Given that Dark Winds is set in the early 1970s, Joe’s request that a woman replace him as head honcho of the Kayenta Police Station — even a woman as badass as Bern — marks him as remarkably enlightened. Well, that, or he didn’t think Chee was ready for the job.
Behind the scenes
Let’s throw a few well-earned kudos to director Craig Zisk, who keeps this episode at once arrestingly intense and enjoyably brisk. While you’re at it, toss a few more to Steven Paul Judd and showrunner John Wirth for a world-class script laced — occasionally — with comic relief.

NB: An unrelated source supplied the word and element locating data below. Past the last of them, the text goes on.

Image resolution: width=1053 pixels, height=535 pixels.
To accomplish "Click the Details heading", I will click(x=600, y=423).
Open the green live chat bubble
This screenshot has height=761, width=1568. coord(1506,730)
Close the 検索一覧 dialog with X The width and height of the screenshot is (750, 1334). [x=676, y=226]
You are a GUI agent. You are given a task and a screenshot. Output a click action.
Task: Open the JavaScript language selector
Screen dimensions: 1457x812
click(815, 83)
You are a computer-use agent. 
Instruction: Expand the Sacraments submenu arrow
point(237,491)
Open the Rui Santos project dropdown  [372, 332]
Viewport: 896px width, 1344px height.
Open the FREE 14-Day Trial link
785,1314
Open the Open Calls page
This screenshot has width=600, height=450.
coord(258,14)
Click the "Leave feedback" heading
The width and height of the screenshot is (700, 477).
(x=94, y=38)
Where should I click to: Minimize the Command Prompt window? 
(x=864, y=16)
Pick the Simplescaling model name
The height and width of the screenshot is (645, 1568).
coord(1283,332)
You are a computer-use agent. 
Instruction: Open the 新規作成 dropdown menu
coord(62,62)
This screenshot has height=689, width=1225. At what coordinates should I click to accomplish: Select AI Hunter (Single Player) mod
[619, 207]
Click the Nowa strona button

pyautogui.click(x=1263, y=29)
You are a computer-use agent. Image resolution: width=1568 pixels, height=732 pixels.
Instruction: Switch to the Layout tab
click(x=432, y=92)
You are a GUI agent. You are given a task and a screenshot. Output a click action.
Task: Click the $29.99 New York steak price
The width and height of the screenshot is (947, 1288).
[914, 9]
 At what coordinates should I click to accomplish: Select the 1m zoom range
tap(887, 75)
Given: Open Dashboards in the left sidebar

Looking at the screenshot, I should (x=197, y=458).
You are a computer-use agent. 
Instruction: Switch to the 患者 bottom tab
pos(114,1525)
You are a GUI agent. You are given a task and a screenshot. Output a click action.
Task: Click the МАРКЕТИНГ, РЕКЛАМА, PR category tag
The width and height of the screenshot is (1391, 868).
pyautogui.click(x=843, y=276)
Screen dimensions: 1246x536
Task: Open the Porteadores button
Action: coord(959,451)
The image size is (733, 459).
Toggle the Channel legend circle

Note the reactions of fellow cops while Chee and Bern (who, by the way, have been enjoying close encounters back at her place) try to appear platonic at the police station: “You buying this?” “Not even a little bit.”
Wide awake, not woke
It’s my understanding that Season 4 was filmed last year, long before the current controversies surrounding the roundup of undocumented folks throughout the U.S. But I will bet you dollars to doughnuts that won’t stop some of the professionally outraged from claiming Bern’s burning of her Border Patrol uniform was some sort of political statement. Seriously.
Unsolved mysteries
It looks like we’ll never find out what happened to the villainous Tom Spenser and his ailing wife after they fled to Europe at the end of Season 3. But, then again, they say you should never say never, so I keep hoping he’ll return to the scene of his crimes so his hash can be settled.
Things to come
Sad to see that Gordo’s wife seems to be in the early stages of Alzheimer's disease. But something tells me this is a detail that will pay off later in a plot twist during the season. That is, if they can coax guest star Linda Hamilton (yes, that Linda Hamilton) back to reprise her character
Remembrance
Classy: The tribute to series executive producer Robert Redford at the end of the episode.